The Plot: Juliet, ten, has lost her best friend, Lowell. Why? Because Juliet is a girl. Six years of friendship mean nothing, now that Lowell is friends with Tommy and Mike. Boys do boy stuff, she is told, and girls do girl stuff.
GO. AWAY. is the message.
Patsy, Juliet's new friend, isn't afraid of anything. Or anyone. One thing leads to another, and suddenly the boys and girls are challenging each other to see who is better, faster, stronger, braver. No matter the risk. No matter who gets hurt.
The Good: This fifth grade battle of the sexes plays out in October 1962, against the backdrop of Cuban Missile Crisis.
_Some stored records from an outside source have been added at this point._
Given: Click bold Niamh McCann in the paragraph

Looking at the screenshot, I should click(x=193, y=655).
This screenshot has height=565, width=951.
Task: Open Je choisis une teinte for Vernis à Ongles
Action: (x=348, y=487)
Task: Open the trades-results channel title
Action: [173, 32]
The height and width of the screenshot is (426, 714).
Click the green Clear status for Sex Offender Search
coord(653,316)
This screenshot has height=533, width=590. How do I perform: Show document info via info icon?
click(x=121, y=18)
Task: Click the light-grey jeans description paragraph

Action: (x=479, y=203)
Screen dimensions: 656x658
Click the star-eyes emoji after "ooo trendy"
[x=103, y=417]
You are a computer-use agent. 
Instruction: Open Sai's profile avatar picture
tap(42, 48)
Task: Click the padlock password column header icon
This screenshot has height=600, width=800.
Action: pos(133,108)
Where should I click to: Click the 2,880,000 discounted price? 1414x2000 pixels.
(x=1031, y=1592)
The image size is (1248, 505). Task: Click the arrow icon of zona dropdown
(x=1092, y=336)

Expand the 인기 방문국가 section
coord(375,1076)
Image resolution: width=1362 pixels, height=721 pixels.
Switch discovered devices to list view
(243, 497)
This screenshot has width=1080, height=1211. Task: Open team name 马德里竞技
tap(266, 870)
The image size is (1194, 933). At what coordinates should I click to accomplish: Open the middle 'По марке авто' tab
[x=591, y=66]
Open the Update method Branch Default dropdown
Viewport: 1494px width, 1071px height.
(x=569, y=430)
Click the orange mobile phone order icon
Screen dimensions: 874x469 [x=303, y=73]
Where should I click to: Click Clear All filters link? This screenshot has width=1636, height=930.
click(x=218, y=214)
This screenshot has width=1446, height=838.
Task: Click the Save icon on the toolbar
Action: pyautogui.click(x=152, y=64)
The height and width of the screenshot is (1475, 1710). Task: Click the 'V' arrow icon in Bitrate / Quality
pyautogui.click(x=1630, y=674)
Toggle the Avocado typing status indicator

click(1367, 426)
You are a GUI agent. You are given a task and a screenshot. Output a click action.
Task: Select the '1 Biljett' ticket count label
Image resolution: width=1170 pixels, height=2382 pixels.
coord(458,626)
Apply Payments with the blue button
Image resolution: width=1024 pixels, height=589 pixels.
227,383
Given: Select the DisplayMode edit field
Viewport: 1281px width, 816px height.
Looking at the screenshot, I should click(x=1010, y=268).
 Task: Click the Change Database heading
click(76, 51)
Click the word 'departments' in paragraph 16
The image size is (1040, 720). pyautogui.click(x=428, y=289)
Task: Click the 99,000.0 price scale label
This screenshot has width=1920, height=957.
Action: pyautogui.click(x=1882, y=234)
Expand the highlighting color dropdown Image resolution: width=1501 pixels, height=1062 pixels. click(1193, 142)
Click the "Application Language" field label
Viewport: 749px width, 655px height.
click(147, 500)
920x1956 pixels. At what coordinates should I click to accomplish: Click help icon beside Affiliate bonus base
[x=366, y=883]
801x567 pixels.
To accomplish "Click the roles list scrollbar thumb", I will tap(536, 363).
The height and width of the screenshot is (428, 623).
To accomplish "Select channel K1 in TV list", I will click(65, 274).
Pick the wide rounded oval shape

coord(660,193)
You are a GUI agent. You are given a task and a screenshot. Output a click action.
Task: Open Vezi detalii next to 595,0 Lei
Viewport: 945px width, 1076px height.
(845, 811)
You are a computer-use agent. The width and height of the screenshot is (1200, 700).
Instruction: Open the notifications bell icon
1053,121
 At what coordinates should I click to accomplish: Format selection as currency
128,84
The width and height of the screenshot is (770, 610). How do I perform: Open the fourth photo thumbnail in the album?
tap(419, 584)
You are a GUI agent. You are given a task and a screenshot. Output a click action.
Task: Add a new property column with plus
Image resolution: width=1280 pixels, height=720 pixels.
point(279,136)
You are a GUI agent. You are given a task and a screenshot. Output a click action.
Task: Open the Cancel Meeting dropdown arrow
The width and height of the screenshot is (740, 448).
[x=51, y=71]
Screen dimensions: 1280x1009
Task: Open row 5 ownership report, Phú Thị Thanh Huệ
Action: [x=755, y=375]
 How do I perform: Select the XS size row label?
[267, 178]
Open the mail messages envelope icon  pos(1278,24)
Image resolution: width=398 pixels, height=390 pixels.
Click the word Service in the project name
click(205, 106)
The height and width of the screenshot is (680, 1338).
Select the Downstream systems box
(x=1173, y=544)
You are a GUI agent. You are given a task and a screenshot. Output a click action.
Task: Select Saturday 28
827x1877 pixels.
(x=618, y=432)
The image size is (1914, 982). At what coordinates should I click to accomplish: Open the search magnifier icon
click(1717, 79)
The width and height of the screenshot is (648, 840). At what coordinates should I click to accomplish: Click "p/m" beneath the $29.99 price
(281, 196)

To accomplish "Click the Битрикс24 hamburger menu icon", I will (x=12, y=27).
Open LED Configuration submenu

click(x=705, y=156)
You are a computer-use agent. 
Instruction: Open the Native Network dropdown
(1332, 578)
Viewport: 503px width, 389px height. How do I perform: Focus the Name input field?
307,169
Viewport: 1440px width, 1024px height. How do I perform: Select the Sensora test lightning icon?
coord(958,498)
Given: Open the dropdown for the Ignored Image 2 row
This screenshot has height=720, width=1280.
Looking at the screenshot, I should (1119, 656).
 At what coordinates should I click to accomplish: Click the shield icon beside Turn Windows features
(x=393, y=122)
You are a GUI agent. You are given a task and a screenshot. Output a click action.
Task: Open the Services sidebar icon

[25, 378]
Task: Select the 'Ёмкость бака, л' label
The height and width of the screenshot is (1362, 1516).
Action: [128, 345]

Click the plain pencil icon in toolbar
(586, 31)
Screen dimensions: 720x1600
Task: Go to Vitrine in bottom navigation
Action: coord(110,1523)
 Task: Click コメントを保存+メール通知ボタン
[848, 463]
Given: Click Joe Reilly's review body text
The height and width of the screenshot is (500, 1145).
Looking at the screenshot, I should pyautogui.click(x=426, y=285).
Wittlinger lets the reader connect their own dots about the motivations and fears of the various kids and parents. For example, Patsy. Patsy adores her father, but he prefers spending quality time with his son, Patsy's younger brother. Patsy loves her father, is interested in what he is interested he, but he cannot see how a girl would be interested in mechanics and airplanes. Patsy never says that the reason she is driven to best the boys in the challenge is to prove something to herself and her father. Juliet never connects those dots, either. Instead, Wittlinger respects the reader, letting them make this connection.
While this would be a good "fiction and nonfiction" match up with Almost Astronauts by Tanya Lee Stone, This Means War is about more than sexism and feminism in the early 1960s.
Yes, Juliet is frustrated at the boys who start drawing lines about what boys like and girls like. Yes, Juliet doesn't see the appeal of giggling over boys, like her older sister Caroline or two girls in school, Annette and Linda. Yes, Patsy's dad echoes these thoughts.
But, Patsy dreams of being a pilot (and, as we know from Almost Astronauts, it wasn't an impossible dream). Other adults voice the belief that it's about what people like, not boys versus girls. And (spoiler alert!), by the end of This Means War, the two groups of boys and girls have gotten to know each other and become one group of friends. Also? This Means War is not critical of those boys who happen to like go carts or those girls who like to dance and giggle about boys. Oh, at the start, Juliet in her unhappiness is critical of Lowell's new friends and of her default friends, Annette and Linda. This changes by the end of the book.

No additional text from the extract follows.